-- START RECORD EXCERPTS --

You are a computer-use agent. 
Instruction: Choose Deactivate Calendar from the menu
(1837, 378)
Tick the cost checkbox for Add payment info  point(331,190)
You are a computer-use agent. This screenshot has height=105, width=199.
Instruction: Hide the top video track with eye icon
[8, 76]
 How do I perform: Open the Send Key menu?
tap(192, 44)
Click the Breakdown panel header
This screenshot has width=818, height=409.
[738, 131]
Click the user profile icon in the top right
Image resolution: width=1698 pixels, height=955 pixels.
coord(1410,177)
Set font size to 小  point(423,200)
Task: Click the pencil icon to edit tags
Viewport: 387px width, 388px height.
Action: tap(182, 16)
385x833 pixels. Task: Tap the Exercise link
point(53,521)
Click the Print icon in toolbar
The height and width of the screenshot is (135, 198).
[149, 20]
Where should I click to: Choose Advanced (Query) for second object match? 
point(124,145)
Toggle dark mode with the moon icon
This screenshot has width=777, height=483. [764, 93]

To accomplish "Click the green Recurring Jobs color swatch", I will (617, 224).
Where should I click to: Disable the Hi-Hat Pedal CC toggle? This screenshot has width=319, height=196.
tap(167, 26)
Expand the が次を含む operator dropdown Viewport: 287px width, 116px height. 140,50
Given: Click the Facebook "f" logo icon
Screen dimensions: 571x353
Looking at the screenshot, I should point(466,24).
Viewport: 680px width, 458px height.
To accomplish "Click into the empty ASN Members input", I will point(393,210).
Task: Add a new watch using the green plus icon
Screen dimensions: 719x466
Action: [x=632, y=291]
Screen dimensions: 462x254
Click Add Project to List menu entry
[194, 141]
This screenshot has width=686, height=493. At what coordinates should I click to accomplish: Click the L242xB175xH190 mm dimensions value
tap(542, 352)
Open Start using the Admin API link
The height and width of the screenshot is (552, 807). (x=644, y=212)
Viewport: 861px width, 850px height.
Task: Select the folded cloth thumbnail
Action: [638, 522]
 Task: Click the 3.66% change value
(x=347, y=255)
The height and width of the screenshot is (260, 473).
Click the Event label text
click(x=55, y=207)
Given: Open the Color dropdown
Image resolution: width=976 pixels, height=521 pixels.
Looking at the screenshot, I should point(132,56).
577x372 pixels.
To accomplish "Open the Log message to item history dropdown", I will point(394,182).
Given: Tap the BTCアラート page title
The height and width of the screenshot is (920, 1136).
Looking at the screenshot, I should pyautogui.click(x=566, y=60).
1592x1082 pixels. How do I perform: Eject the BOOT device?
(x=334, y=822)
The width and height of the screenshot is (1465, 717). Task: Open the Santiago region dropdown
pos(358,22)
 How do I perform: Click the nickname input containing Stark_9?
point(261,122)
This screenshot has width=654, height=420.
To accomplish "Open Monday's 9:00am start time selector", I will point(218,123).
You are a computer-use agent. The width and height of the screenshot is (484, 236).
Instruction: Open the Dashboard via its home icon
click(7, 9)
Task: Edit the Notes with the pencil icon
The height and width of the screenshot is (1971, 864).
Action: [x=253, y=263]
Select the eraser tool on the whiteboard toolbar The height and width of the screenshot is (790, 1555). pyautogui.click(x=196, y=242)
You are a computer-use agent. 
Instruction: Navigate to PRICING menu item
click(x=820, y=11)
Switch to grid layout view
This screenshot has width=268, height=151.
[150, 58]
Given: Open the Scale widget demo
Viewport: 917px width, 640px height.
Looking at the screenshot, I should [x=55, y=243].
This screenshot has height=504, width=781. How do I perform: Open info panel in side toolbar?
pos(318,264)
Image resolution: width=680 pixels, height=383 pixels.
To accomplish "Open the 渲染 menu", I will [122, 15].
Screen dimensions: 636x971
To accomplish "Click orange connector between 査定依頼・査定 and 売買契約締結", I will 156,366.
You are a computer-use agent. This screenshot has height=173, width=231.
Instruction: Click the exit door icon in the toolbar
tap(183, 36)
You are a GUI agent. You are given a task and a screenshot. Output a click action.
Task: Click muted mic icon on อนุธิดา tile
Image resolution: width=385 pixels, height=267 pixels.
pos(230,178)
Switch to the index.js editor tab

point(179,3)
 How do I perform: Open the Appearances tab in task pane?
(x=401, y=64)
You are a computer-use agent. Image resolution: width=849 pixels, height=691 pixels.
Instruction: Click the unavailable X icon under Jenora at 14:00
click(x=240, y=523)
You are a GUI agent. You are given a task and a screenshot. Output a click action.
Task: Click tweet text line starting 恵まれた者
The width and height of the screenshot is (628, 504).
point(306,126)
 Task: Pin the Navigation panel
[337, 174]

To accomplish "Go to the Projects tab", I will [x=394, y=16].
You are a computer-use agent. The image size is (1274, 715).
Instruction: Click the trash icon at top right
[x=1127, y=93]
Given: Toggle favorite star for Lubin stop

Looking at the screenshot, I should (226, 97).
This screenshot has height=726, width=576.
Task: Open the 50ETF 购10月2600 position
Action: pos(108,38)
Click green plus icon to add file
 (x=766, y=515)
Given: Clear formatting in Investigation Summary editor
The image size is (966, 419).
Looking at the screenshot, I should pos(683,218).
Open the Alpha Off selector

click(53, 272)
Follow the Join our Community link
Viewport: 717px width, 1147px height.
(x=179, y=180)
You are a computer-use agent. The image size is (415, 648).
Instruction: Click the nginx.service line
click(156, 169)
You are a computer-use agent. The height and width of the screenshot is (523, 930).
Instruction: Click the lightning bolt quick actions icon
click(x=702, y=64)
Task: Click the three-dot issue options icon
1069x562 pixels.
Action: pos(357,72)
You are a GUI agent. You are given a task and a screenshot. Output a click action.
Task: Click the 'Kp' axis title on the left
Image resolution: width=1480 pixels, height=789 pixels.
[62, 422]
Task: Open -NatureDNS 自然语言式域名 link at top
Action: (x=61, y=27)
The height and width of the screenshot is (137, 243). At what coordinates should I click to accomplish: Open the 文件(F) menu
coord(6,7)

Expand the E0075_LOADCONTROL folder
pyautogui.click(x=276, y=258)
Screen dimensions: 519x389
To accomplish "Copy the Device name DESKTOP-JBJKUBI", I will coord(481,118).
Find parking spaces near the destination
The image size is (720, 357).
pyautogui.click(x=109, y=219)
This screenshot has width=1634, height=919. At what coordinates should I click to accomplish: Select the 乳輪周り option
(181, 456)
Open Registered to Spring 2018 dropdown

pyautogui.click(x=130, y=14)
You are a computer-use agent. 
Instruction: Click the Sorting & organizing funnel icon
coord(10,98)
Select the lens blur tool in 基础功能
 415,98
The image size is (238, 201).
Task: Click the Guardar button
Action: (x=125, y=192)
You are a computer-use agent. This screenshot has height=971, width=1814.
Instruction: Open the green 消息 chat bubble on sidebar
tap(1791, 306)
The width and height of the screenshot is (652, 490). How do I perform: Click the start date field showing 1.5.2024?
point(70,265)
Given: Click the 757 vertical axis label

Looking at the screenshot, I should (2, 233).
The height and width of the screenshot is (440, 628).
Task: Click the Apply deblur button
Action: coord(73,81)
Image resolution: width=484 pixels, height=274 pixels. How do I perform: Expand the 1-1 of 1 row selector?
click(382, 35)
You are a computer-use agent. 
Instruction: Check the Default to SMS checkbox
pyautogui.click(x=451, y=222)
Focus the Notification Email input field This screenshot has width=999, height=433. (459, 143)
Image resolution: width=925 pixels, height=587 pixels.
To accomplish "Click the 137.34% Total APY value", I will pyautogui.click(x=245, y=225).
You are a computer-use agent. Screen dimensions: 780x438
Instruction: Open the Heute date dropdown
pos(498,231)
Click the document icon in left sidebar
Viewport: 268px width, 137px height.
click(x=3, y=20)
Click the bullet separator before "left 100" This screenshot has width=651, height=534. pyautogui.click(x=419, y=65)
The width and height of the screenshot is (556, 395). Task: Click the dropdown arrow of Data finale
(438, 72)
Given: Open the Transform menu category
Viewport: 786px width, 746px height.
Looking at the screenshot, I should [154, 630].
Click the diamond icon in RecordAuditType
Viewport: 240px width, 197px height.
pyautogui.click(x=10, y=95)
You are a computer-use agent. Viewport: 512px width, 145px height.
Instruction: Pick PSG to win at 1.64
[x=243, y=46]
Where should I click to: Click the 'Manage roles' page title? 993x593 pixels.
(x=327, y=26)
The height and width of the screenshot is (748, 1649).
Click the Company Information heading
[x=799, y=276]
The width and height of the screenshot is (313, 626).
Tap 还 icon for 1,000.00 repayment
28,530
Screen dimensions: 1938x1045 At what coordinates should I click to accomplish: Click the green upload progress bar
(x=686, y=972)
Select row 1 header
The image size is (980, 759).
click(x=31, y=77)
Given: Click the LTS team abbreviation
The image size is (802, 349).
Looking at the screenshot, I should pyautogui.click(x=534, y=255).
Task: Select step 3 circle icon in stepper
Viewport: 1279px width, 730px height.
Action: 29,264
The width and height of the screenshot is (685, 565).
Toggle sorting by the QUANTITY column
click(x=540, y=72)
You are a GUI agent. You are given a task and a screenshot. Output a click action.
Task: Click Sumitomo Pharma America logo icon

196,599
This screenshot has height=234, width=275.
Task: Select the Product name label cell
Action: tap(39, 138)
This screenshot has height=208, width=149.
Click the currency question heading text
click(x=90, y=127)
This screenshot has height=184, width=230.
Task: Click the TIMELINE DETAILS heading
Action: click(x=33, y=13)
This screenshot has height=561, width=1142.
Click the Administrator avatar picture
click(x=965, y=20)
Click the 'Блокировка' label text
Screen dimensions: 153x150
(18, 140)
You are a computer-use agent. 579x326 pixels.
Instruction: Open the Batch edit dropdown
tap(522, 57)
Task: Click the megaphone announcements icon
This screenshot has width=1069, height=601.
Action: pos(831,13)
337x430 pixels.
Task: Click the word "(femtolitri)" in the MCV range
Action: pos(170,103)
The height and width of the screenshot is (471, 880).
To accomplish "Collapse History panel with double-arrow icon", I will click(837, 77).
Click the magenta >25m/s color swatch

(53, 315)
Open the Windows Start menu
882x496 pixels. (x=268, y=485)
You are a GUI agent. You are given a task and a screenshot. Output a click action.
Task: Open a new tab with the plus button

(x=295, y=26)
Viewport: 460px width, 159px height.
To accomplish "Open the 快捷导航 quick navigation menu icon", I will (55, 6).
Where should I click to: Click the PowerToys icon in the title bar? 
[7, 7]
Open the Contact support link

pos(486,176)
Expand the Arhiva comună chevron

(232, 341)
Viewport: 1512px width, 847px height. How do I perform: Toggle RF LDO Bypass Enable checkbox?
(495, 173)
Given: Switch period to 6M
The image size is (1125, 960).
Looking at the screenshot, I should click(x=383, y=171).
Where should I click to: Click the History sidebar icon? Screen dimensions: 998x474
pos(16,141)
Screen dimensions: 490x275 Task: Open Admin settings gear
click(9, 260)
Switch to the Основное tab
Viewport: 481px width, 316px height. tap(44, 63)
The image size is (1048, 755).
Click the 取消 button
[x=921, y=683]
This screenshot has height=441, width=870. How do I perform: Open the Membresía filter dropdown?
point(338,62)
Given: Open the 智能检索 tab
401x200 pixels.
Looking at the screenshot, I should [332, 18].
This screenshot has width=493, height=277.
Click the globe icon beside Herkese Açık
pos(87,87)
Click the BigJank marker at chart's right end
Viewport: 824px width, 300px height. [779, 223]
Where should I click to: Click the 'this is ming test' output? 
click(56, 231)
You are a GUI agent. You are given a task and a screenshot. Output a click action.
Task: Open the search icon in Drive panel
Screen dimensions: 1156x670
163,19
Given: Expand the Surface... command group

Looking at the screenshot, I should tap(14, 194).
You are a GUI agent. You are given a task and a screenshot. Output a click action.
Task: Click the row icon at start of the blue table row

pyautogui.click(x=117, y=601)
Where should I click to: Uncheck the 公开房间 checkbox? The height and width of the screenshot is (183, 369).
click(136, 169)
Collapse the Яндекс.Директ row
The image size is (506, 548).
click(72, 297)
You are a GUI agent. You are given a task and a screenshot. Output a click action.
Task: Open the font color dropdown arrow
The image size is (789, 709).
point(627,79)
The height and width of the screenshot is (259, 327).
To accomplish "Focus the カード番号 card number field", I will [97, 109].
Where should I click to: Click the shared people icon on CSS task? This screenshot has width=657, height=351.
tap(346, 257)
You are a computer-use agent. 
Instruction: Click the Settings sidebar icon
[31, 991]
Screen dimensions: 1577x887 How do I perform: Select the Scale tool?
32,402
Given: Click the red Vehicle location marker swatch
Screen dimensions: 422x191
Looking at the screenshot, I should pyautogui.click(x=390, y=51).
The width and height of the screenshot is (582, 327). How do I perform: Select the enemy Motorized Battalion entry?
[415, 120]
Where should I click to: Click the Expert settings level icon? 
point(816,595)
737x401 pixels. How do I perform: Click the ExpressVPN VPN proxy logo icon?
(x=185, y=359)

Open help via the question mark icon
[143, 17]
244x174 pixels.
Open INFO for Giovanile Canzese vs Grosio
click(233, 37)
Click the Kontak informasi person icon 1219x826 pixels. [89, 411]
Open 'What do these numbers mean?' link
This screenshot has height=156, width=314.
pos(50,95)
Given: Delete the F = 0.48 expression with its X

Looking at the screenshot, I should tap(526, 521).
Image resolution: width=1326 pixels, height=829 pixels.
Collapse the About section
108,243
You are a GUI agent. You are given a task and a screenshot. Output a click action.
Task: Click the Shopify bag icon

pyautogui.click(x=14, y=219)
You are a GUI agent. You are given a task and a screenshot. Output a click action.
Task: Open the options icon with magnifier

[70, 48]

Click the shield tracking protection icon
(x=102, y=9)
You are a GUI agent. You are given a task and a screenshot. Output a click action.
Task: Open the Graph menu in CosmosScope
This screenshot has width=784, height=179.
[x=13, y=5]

-- END RECORD EXCERPTS --

* TASK
Revise the records starting at the line that contains "Open the Windows Start menu" and ending at the line that contains "(x=295, y=26)". Change "plus button" to "add button", leave everything else as it is, and return only those lines.

* ANSWER TO THIS EXERCISE
Open the Windows Start menu
882x496 pixels. (x=268, y=485)
You are a GUI agent. You are given a task and a screenshot. Output a click action.
Task: Open a new tab with the add button

(x=295, y=26)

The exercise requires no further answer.